DIRECTIONS FOR THIS TASK: Everything from the line containing "Where should I click to: Check" through the last line of the listing below should be returned exactly, except for pictures.

INPUT FOR THIS TASK:
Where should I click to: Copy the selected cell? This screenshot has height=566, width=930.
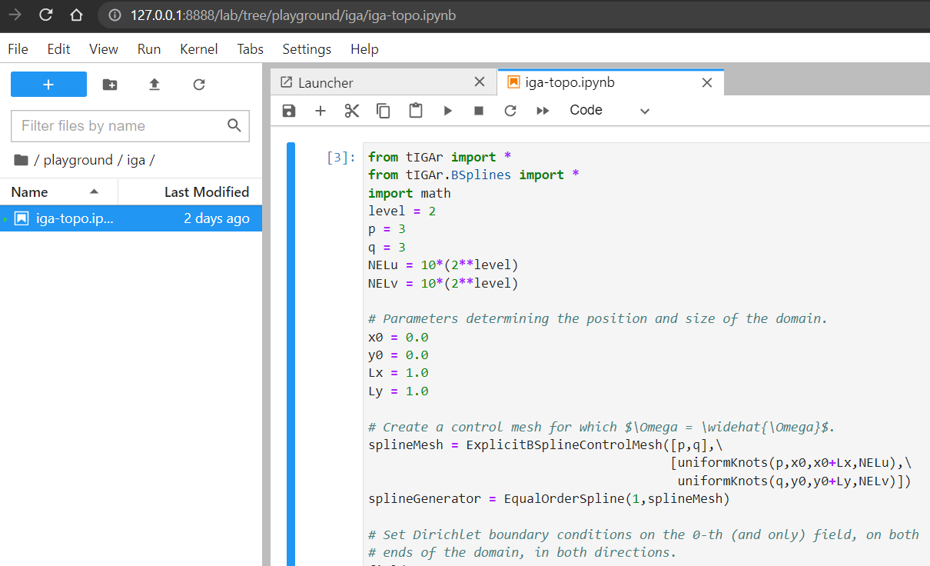coord(384,111)
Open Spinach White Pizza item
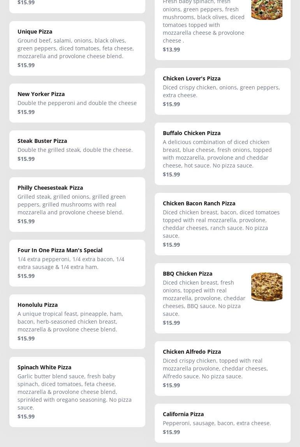Viewport: 300px width, 447px height. 77,392

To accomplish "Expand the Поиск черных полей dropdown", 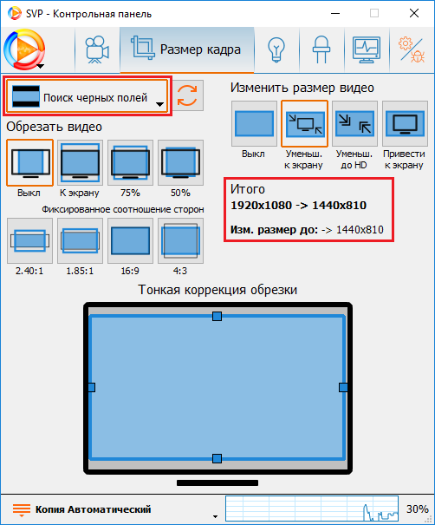I will [x=88, y=96].
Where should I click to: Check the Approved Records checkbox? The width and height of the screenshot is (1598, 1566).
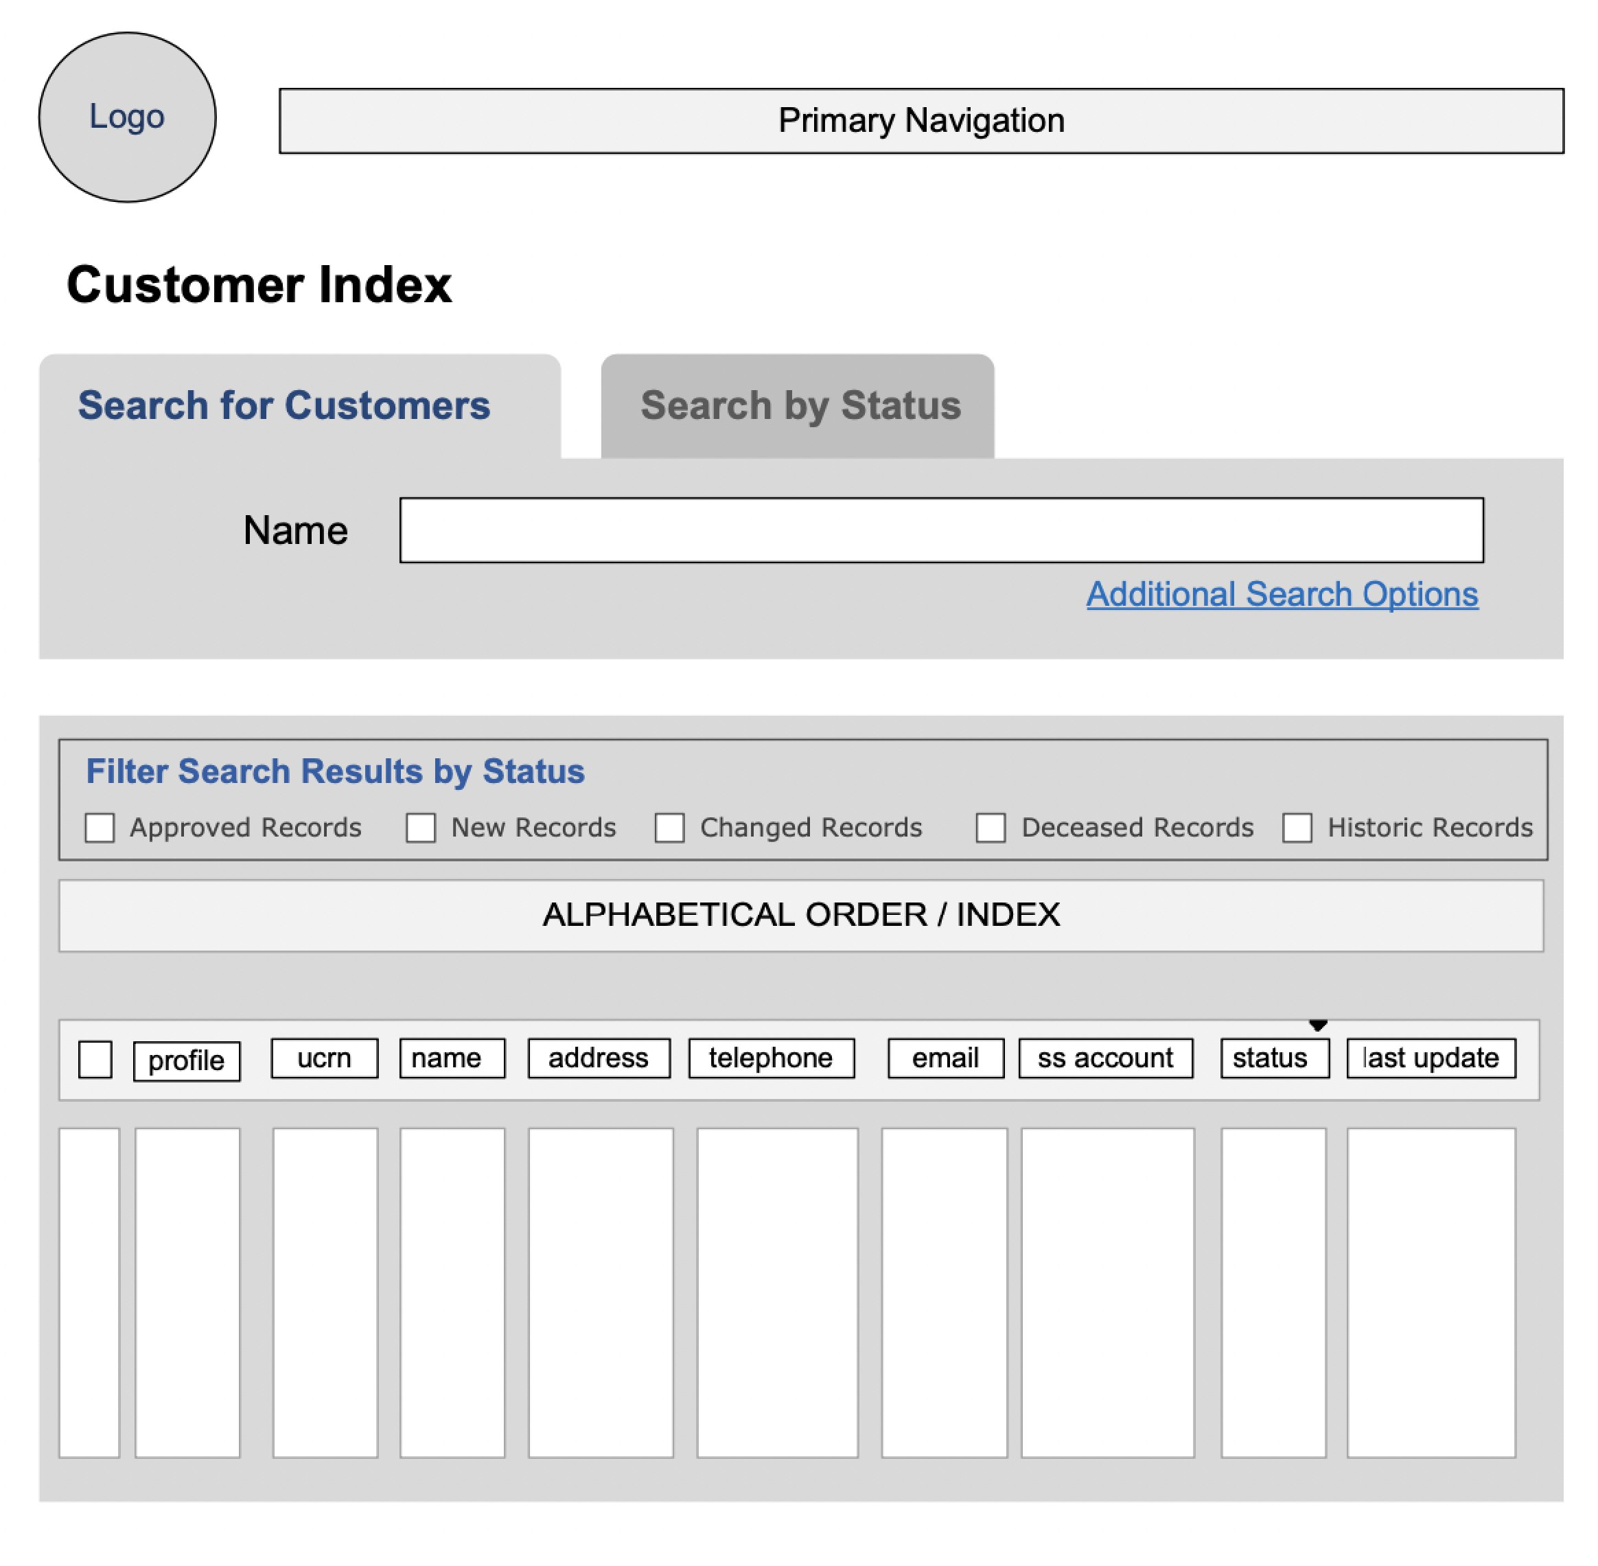[99, 827]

SOLUTION TO THIS PROBLEM:
Where should I click to: Check the Approved Records checkbox? The width and height of the screenshot is (1598, 1566).
[99, 827]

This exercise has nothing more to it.